* GOAL *
From the Pierrot Lunaire forum thread below, retype the passage that starts at the words "I don't have" and ends after the words "(Jan 22, 2013)".

* SOURCE TEXT *
# Pierrot Lunaire



## starthrower (Dec 11, 2010)

I don't have a recording of this landmark Schoenberg work. I'm listening to an obscure recording on the Neos label up at YouTube. I like this a lot, but was thinking of getting the Herreweghe version on Harmonia Mundi.

While searching around, I found the complete Schoenberg/Boulez set (11 CDs) that will be released on Sony next month. http://www.prestoclassical.co.uk/r/RCA/88765429572

I'm now listening to a more passionate performance led by Giuseppe Sinopoli on the Warner label. There's some weird noise/distortion, and I'm not sure if this is in the upload or on the recording? Anyway, this is available on an 8 CD set.
http://www.prestoclassical.co.uk/r/Warner+Classics/2564694140


----------



## ptr (Jan 22, 2013)

One of my favourite Schönberg works, like the disc with Christine Schafer, Ensemble Intercontemporain and Pierre Boulez (DG) very much. Jane Manning and the Nash Ensemble (Chandos) is quite good to even if Manning is bit less idiomatic in her German. (Did not keep the Herrewegh because I did not like the soloists German at all!, haven't heard the Neos, think I have the earlier Boulez on an LP, but I have not sonic memory of it, but I've always liked what Boulez do with Schoenberg!...)

Have You heard William Walton's *Façade* to Edit Sitwells poems? It is a work very much of the same vain as Pierrot! I believe it is a jolly fun entertainment if You have an urge for a little bit of "sprechgesang", don't we all from time to time? .. I can warmly recommend the Hyperion disc with the complete work with extra numbers spoken and played by Eleanor Bron, Richard Stilgoe, The Nash Ensemble and David Lloyd-Jones! (sorry for this bit of side rail...  )

/ptr


----------



## starthrower (Dec 11, 2010)

Thanks for the suggestions!


----------



## Mahlerian (Nov 27, 2012)

I like the Herreweghe because the instrumental playing is very well coordinated (no mean feat in this work), and the soloist, in spite of her pronunciation problems, provides a very un-operatic approach to the part. Boulez on DG is, of course, an excellent choice.

While we're on the subject of works inspired by Pierrot Lunaire, you may or may not be aware that certain works by Ravel(!) and Stravinsky (Three Japanese Lyrics) were written for voice and small ensemble shortly after they heard Schoenberg's work for the first time. I'm sure you're aware of Le marteau sans maitre, Boulez's own voice and chamber ensemble work.


----------



## starthrower (Dec 11, 2010)

Why do these labels always have to tack on one of the chamber symphonies as filler? I don't need another version. Maybe I'll go with the Rattle CD? Too bad the Nonesuch CD is OOP, and too expensive to buy used. It would be great to have Lunaire, and Hanging Gardens on one CD.


----------



## Mahlerian (Nov 27, 2012)

starthrower said:


> Why do these labels always have to tack on one of the chamber symphonies as filler? I don't need another version. Maybe I'll go with the Rattle CD? Too bad the Nonesuch CD is OOP, and too expensive to buy used. It would be great to have Lunaire, and Hanging Gardens on one CD.


The Harmonia Mundi disc has the rarer Webern arrangement of the Chamber Symphony No. 1 for the Pierrot ensemble (flute, clarinet, piano, violin, cello), though, rather than the original chamber version.

* INFORMATION SUPPLIED *
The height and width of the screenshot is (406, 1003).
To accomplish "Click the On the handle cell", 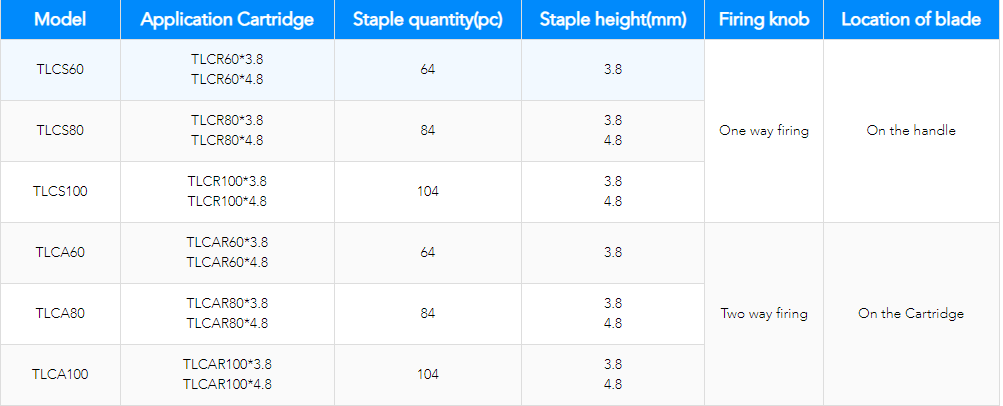I will [x=911, y=130].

* ANSWER FOR THE TASK *
I don't have a recording of this landmark Schoenberg work. I'm listening to an obscure recording on the Neos label up at YouTube. I like this a lot, but was thinking of getting the Herreweghe version on Harmonia Mundi.

While searching around, I found the complete Schoenberg/Boulez set (11 CDs) that will be released on Sony next month. http://www.prestoclassical.co.uk/r/RCA/88765429572

I'm now listening to a more passionate performance led by Giuseppe Sinopoli on the Warner label. There's some weird noise/distortion, and I'm not sure if this is in the upload or on the recording? Anyway, this is available on an 8 CD set.
http://www.prestoclassical.co.uk/r/Warner+Classics/2564694140


----------



## ptr (Jan 22, 2013)